• PROMPT A: Reproduce everything in the book reviews from "At the beginning" down to "room for improvement.".
• PROMPT B: Continue the book reviews from the point where they stop.

• PAGE EXTRACT:
The sign said European citizens get in free, but others have to pay 3 Euros, so I told the girl I was a citizen of the world; she grinned and told me to cough up the 3 Euros.
A college student OD’s on pills prescribed by his university’s doctor. His mom protests a local drug company, gets put in jail, and is instantly hated and shunned–hence the title–by everyone, because they’re the lifeblood of the town. Seems amazing that all these supposedly religious people don’t give a damn that this kid died; all they care about is the money.
There’s a Sharyn McCrumb line about a kid having the soul of an aging Baptist minister; not this guy here. He’s the husband of the woman who went to jail, obsessed with hell. That’s all I’m gonna say about that, as I’m allergic to religion. But that’s not what the story’s about either. Those interesting topics of cultural shame, big pharma mischief, and the nature of evil were trotted out but weren’t followed up on. In the end it turned out to basically be a straightforward murder mystery where a minor character who doesn’t show up till halfway is revealed to be the bad guy.
At the beginning the writing was simplistic, with my pet peeve of far too many unneeded “began” and “start.” It got better, but there was never any smoothness to it. In addition to the hanging plots, I was not happy with the way her “vision” told her who did it, or how the villain cracked. Not horrible for a first effort, but plenty of room for improvement.
A particularly brutal serial killer hunts victims on dating websites in the vicinity of Kassel, Germany. . . and I have to chuckle at the fact that I have a friend who lives there, who shares the name of one of the characters.
Okay, moment over. If you look at the master list of plots, this quickly becomes the one where the innocent man has to prove he’s not the bad guy. The serial killer is an expert hacker that not only toys with his victims but does a great frame job with emails and such. Everything is going against the protagonist; with him on the run, there really isn’t much room for character development, and with most of the scenes taking place in apartments and gyms, there wasn’t much that told me this was Germany instead of Britain or the US or even Sweden, which I think is a wasted opportunity. Some of the twists seemed a little too coincidental, and weren’t really needed, since the cops already thought it was him, but no doubt the author wanted to show even his friends were doubting his innocence. In general I liked it, but the ending left something to be desired.
3.5 pushed up to 4/5
Atlas of Cursed Places
Hard to resist a title like that, right? But there are two problems right off the bat, no future pun intended. The first is the writing style, which is overwrought and often more decorative than descriptive, like someone trying to impress with their vocabulary.

• RECORDED DATA:
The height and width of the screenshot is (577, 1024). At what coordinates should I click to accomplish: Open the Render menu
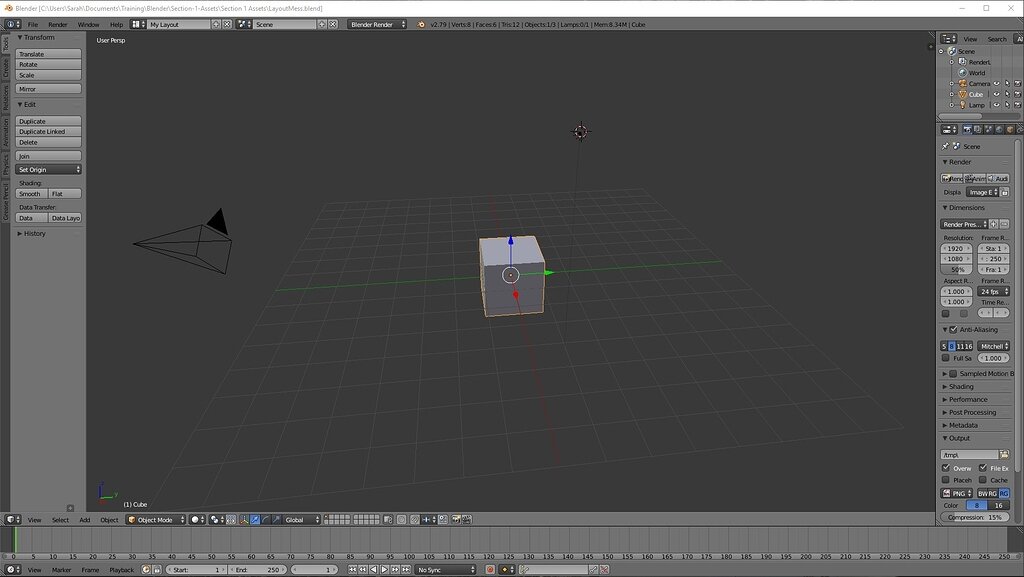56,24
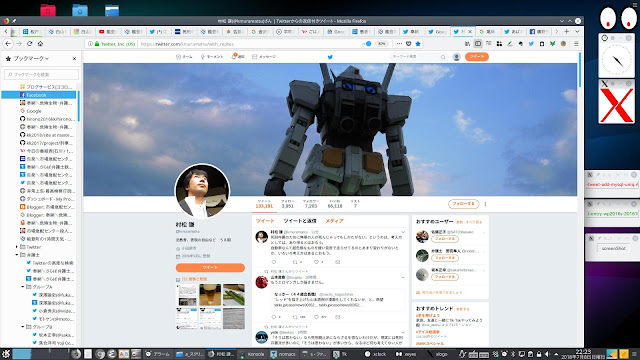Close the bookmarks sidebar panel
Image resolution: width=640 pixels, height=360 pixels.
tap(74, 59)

---

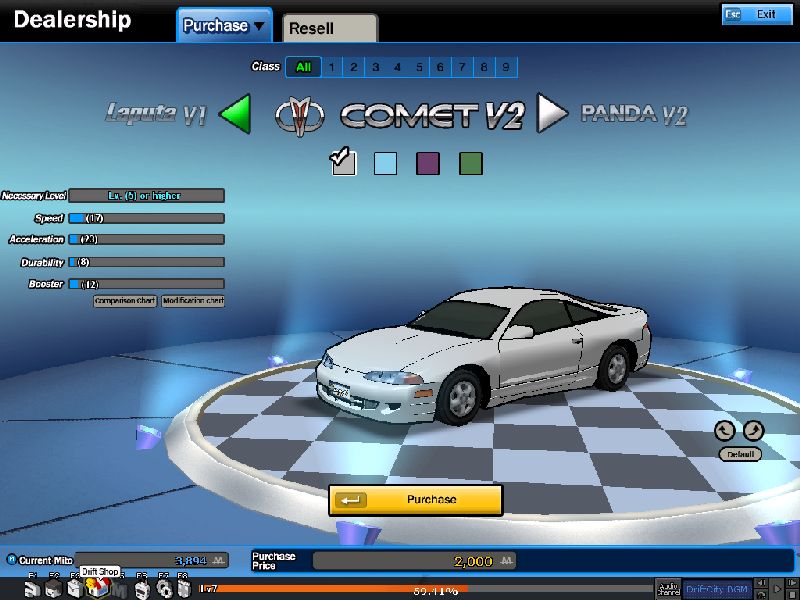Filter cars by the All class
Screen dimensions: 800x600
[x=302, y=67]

---

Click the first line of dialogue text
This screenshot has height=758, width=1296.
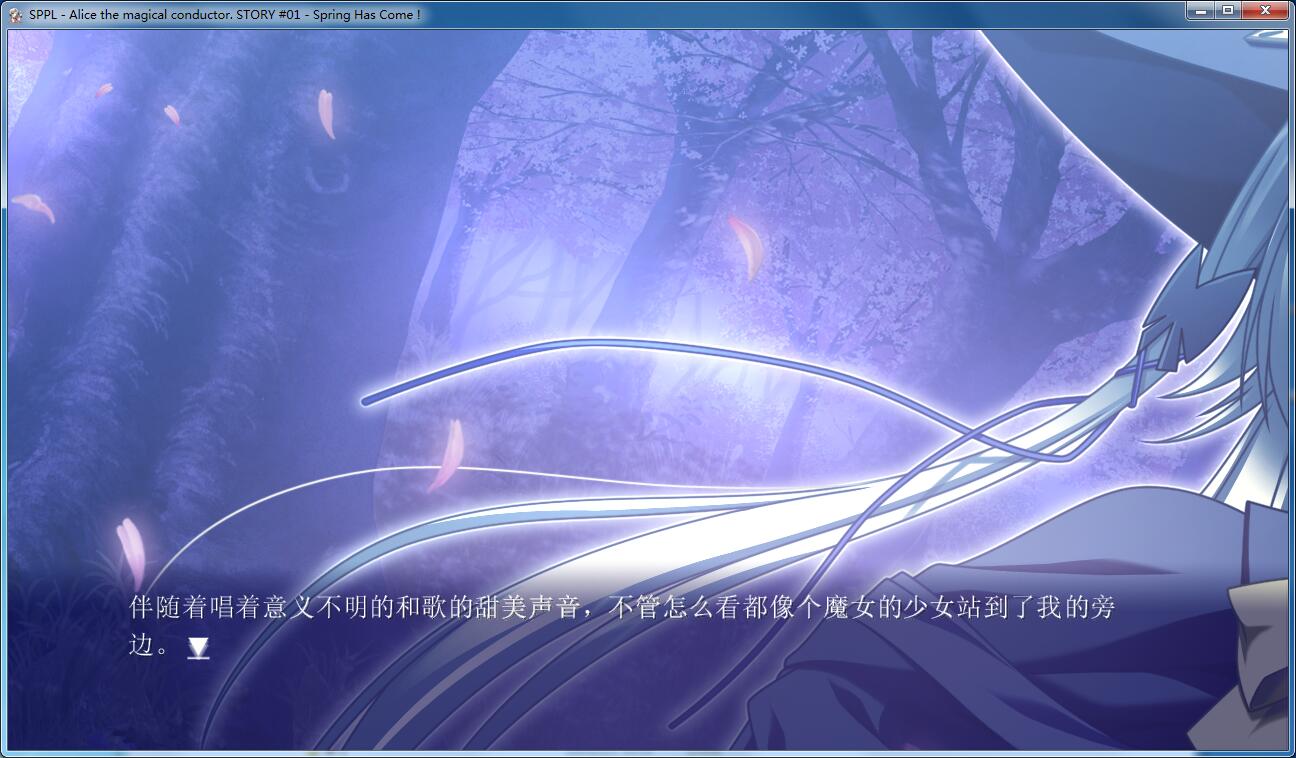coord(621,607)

• EXPECTED OUTPUT A:
At the beginning the writing was simplistic, with my pet peeve of far too many unneeded “began” and “start.” It got better, but there was never any smoothness to it. In addition to the hanging plots, I was not happy with the way her “vision” told her who did it, or how the villain cracked. Not horrible for a first effort, but plenty of room for improvement.

• EXPECTED OUTPUT B:
The other problem is with the title. How does one define “cursed?” If it’s meant to be literal—which is silly in itself—a lot of these entries lack a legend, someone’s death for example, to show why they’re cursed. If it’s meant metaphorically, then there must be millions of similar places in the world; why these? For instance, one of the entries is a place in Africa with tons of bats. . . this is cursed how? And what makes it more special than the similar place in Austin Texas, or Carlsbad Caverns in New Mexico, or Thailand? And that’s just the ones I know about.
Some of these places are intriguing in that I’ve never heard of them, yet still have only tenuous links to the topic. Princess Joanna did not wed as a child; seems like the stories are merely repeated and not researched. On the plus side, I did learn a new word I wish I hadn’t: tophet.
A lot of these supposedly cursed places are simply manmade environmental disasters: the slums of Nairobi, the islands of trash in the Maldives, the coal mines of India. Listed is a graveyard of old Soviet nuclear subs that’s stated to have 20 times the radioactive power of Chernobyl, but it doesn’t mention the spots in the old Soviet Union that are even worse. If you’re gonna say a part of Australia is cursed because it has crocodiles, then why not Florida and Louisiana and everywhere in between, as well as South America?
Pirates, really? The Nevada Triangle having 2000 planes missing in the last 50 years is intriguing, so of course you have to include the more famous one in Bermuda too. . . and yet the author mentions the now-accepted theory that there’s nothing special about the case, that statistically there haven’t been more disappearances than anywhere else. So where’s the curse?
As though the writing isn’t bad enough, the maps are useless, a case of style—not even much of that—over substance. So despite some great info and a few mysteries, like the Eilean Mor lighthouse, this was pretty damned disappointing.
1.5 pushed up to 2/5
As one might expect, this is a collection of comic strips—all Sunday editions—featuring the dog who thinks he’s a WW1 pilot trying to shoot down the Red Baron.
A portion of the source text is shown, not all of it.